[WORK INSTRUCTIONS] Scan the records for "computer". Report each line that includes it.

Data entries
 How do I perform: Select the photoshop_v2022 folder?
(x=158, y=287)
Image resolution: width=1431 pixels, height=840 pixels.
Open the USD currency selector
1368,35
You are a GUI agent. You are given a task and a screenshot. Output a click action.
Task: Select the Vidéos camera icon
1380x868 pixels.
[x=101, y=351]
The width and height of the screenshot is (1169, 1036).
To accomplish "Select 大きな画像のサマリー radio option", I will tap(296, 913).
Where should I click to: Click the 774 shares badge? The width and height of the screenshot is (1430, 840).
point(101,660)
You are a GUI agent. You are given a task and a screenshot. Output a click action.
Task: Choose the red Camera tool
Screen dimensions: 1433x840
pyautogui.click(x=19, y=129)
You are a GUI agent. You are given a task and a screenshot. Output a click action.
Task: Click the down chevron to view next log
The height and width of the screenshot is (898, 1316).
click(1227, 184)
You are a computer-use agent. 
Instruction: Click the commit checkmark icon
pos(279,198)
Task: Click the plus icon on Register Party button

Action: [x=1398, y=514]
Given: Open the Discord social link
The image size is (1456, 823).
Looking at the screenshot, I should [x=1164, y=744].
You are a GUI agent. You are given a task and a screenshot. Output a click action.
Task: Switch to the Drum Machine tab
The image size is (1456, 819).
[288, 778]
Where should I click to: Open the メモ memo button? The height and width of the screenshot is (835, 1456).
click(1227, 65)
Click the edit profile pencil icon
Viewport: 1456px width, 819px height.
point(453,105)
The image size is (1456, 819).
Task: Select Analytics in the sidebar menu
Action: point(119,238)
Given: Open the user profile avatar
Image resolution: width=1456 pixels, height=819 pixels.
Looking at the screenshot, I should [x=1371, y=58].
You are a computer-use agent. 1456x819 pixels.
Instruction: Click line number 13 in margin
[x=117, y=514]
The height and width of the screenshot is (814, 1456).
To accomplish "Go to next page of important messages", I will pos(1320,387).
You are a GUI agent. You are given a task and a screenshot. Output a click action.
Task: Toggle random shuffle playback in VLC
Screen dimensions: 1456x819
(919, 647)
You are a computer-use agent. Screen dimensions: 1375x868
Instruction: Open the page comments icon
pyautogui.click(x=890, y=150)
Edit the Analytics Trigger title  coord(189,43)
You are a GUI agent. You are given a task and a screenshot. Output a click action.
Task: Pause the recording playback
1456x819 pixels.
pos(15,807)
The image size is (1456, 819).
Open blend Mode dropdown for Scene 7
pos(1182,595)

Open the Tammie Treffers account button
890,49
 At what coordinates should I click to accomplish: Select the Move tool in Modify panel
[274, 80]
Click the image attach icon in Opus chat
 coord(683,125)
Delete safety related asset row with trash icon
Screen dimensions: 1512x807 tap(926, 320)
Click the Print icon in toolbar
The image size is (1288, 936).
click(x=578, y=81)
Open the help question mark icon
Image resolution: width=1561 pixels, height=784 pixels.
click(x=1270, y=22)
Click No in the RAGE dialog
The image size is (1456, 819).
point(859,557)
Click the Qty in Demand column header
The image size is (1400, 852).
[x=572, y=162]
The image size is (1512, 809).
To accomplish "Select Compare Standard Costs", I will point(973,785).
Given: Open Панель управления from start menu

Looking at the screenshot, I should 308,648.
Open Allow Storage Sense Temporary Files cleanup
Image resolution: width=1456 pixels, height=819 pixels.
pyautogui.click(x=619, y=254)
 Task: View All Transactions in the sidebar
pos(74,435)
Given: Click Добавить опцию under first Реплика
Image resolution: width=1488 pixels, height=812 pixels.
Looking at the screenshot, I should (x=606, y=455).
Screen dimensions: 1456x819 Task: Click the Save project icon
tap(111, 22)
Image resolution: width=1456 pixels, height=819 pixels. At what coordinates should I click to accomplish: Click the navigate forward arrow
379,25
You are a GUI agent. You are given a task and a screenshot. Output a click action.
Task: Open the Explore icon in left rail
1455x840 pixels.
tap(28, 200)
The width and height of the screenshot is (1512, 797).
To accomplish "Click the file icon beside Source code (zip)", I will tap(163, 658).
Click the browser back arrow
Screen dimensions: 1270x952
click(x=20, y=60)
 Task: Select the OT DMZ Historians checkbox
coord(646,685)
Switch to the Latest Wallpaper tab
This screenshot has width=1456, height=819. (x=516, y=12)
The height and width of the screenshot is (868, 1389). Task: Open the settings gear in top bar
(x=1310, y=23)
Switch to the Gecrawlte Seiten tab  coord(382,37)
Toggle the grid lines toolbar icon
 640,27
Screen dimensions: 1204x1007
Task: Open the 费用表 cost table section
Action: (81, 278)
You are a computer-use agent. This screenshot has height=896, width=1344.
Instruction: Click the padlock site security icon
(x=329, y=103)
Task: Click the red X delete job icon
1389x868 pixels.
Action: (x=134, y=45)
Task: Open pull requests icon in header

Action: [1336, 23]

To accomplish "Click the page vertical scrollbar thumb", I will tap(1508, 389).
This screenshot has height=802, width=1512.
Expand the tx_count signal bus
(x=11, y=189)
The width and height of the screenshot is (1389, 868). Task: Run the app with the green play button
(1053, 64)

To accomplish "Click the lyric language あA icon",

[ANSWER TO THIS TASK]
You are a computer-use agent. 
You are a computer-use agent. 1456x819 pixels.
You are a computer-use agent. Screen dimensions: 1375x868
You are a computer-use agent. This screenshot has height=896, width=1344.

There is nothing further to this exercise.